Thursday, April 23, 2009

Craphound, by Cory Doctorow

I'm rereading "Craphound" by Cory Doctorow this week. It's one of my favorite stories. I've kept a download of it on the file tree that I tote around with me, for a long time now.  Like most of Doctorow's writing, it's available for free download. Here's a site that offers a bunch of different free eBooks; this link is to the page with Doctorow's stories on it. 

"Craphound" is about a conflict between two friends in a changing world, but one of the friends happens to be an alien and a big source of the changes is the arrival of aliens to our world. 

"Craphound" has a terrible name. It's hard to tell someone about a story with a rude name and expect them to read it. And crap isn't THAT rude of a word.
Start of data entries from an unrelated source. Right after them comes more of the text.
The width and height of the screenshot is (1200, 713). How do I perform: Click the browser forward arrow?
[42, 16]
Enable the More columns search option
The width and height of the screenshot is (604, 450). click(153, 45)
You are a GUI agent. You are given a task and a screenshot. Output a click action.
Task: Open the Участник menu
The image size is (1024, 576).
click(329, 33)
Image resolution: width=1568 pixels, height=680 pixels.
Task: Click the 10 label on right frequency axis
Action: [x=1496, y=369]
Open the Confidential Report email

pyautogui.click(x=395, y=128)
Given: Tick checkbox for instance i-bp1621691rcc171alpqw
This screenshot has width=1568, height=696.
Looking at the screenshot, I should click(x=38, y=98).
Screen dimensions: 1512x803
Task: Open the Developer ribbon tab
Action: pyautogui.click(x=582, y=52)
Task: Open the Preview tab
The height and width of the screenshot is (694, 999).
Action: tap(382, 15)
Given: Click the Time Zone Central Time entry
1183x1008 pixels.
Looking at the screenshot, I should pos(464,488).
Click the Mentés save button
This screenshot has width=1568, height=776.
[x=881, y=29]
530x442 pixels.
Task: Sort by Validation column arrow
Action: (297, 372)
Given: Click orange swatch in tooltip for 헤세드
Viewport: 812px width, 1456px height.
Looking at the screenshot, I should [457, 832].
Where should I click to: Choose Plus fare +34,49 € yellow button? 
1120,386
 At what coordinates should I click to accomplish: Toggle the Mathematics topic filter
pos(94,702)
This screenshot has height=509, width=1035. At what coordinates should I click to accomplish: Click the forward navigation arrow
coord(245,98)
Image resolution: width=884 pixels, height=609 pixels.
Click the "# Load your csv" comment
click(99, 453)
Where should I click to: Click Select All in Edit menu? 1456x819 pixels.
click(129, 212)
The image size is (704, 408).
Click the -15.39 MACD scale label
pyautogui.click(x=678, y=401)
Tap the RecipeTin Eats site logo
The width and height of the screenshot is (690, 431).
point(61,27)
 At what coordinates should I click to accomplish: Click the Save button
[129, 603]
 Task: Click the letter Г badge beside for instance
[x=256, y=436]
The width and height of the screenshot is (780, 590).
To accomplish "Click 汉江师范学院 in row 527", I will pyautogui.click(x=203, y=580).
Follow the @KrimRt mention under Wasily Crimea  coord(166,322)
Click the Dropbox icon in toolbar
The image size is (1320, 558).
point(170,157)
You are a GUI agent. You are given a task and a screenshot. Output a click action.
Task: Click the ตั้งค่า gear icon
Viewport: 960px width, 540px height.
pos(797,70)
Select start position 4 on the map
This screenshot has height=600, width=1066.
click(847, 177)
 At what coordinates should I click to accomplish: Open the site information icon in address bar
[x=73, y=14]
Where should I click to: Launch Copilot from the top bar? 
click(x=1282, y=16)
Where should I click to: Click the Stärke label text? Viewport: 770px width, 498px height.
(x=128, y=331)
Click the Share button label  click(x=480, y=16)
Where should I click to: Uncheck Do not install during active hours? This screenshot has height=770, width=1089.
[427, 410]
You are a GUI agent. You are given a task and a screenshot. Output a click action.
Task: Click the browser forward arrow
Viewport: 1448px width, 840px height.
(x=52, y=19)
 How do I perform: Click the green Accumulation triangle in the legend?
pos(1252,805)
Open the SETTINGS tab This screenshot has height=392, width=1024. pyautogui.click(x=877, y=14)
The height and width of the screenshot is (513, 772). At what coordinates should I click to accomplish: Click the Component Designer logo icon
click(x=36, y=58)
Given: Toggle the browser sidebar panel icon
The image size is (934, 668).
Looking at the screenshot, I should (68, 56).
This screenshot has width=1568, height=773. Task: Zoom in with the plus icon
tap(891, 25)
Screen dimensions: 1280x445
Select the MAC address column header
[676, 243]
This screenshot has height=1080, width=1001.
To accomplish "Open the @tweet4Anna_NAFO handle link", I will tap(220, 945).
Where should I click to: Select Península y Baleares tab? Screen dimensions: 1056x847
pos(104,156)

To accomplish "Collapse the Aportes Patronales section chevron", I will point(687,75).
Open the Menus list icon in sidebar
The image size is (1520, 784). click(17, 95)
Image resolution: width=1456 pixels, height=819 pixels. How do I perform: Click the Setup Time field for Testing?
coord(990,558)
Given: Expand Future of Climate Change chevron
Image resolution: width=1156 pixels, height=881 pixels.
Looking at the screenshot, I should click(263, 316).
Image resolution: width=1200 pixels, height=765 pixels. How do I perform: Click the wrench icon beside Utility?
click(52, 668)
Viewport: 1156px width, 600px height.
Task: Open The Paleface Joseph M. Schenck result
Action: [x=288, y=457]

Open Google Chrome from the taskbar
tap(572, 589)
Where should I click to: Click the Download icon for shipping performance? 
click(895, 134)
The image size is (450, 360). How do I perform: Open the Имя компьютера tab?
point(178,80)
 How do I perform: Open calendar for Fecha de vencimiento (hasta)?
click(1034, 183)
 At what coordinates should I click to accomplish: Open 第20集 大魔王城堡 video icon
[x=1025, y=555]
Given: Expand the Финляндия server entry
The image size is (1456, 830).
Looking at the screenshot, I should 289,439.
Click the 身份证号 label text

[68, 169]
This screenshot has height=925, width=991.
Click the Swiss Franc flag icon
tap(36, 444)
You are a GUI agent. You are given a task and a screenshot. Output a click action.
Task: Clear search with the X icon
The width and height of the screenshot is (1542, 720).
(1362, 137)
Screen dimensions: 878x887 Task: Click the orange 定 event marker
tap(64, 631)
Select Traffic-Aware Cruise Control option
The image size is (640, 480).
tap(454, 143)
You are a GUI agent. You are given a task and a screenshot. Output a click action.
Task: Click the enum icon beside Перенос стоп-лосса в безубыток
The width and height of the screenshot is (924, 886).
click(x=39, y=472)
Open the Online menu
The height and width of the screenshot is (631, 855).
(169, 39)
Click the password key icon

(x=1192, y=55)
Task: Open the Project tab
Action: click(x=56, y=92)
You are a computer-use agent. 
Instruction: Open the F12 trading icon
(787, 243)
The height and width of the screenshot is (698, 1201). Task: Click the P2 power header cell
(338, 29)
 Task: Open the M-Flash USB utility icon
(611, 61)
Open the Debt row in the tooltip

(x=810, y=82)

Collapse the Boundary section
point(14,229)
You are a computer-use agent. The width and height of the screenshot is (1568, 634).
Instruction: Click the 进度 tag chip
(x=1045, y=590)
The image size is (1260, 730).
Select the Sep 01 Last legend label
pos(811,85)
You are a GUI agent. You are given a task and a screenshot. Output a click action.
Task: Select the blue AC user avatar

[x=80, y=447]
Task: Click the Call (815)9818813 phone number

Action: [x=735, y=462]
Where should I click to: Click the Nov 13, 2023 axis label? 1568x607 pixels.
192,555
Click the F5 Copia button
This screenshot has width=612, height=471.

In the story, "craphound" is both slang for a junk buyer, and the nickname of one of the characters. 

I'm rereading the story because I'm doing a writing exercise where you retype a book. I thought I'd start with a short story, so I picked "Craphound"; doing a whole novel was too much of a commitment. I can credit my mother-in-law Karen with the idea; she sent out some notes from a writing lecture she attended, and it contained this idea: that you should start your writing sessions by retyping a paragraph from a favorite book, and over time study those paragraphs one by one. 

I'm liking it. It's very similar to a clone project: another exercise I've wanted to do, and which I've started and stopped over time, is to take a book and write a scene-for-scene analog of it, with different characters but using the exact same structure. The problem with that project for me is that when I pick a favorite book and sit down to analyze it on my own time, I get caught up in the story all over again. Or I get bored with trying to break it into structural components. But retyping para by para has a very similar feel, and can be done piecemeal because you're not trying to infer the higher structure. 


  1. That is an interesting idea about cloning a story. I suppose I'd be worried about copying the story unintentionally. But I guess that's unlikely if you're concentrating on structure.

  2. Doug, I'm not sure I follow. I mean, a clone project is just an exercise, and if you copy it, no biggie. Although you're supposed to use different characters and something different at stake. It could be quite a challenge. It might nor might not be usable for anything beyond an exercise, which of course doesn't help motivate me to actually do one. :)

  3. Ah, I meant that while in general practicing a skill is good, repetition of the same process can sink ideas and facts into your subconscious, which might lead you to reusing someone else's story pattern and plot without being aware of it.

    But I think that I was not understanding to what degree you are supposed to alter the cloned story. And probably I'm transferring some experiences from physical exercise that don't hold true for mental work.

    For example, I have a couple difficult basketball shots that I've practiced for so long that I can execute them without thinking. But I've also inadvertently trained myself to see ONLY those shots as options from certain places on the basketball court due to the reflexive aspect, so if I have to break that pattern it's difficult.

    I think the key difference is simply timing. It takes longer to write a story and you can sit back and look at what you've done, recognizing if you're ripping off someone else's style. Whereas in a game you have to make the decisions faster, so you rely more on what you know instinctively, whether the habit proves helpful or not.